The system will apparently have Heroquesting runes out of the gate.

These will be stolen and applied to better games.

>Glorantha's in the process of being resuscitated.

They've been saying this for the last forty years.

Yes, but now... they have previews. It's like the trailer for Kingdom Hearts 3. It's even more tantalizing now that they've given us a whiff of something we'll never see.

Warhammer Fantasy 4th edition

Blades in the Dark is still relatively new and pretty well done system about managing warring gangs or cops or vigilantes with its own tier system for measuring the strength of the gangs and their enemies.
Your gang starts off at tier 0 and allows a lot of customization of both characters and the abilities of the gang itself.
There is also a GTA-esque heat system that inevitably leads to cops showing up.
At low levels of heat, bribes worth a single abstract unit of wealth known as a Coin can get them to ignore a days worth of murdering, but when ghosts start popping up the nearly incorruptible Wardens get involved.

So, basically nothing new?

There's that meta-economy from the 2d20 systems, but Mutant Chronicles 3e has been out for nearly two years. And it's probably been done before.

Is anything new, really?

>What NEW actually happens in the roleplaying industry?
People sucking Blades in the Dark's cock like cheap Colombian whores.

Seen Spellbound Kingdoms mentioned a few times, what's hip about it?

I mean, I'm hard-pressed to come up with anything *genuinely* new and innovative within the last two thousand years. Sure, we've made some progress in feminist theory and women's emancipation but that's about it.

>I mean, I'm hard-pressed to come up with anything *genuinely* new and innovative within the last two thousand years.
Computers ?

>we've made some progress in feminist theory
Which is steadily getting ruined, but there ya go.

The steam engine as well. Also nuclear fission and fusion.

Have any systems other than Alternity experimented with variable penalties and bonuses?

Penalties that aren't a simple -2, but a -d4 or -d6.

They run on the same logic and arithmetic that was developed already in antiquity, they just do it a bit faster than humans.
Fission is literally steam power though. We use the heat developed by nuclear reactions to heat water and have it run our turbines to generate electricity.

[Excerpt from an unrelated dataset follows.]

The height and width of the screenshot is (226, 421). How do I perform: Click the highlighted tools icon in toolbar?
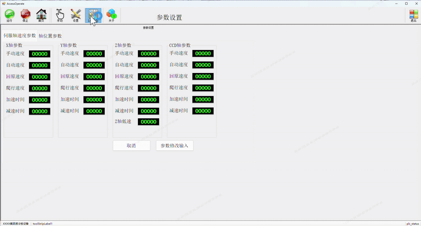click(x=95, y=15)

>They run on the same logic and arithmetic that was developed already in antiquity, they just do it a bit faster than humans.
There's also the part where we made inanimate matter apply that logic. Is this a small feat?

Yeah, my Abacus was pretty baller when it first came out.

You're being wilfully retarded, user. You better stop that.

Well, boons and banes from Shadow of the Demon Lord are a bunch of d6s that cancel each other. Then you roll what's left and add or substract it from your roll, the target number is always 10 for non-combat stuff. But the type of die is always d6.

If you use Proficiency die rule from 5e's DMG, you could reasonably well par it with variable penalties, but I haven't seen this exact implementation anywhere.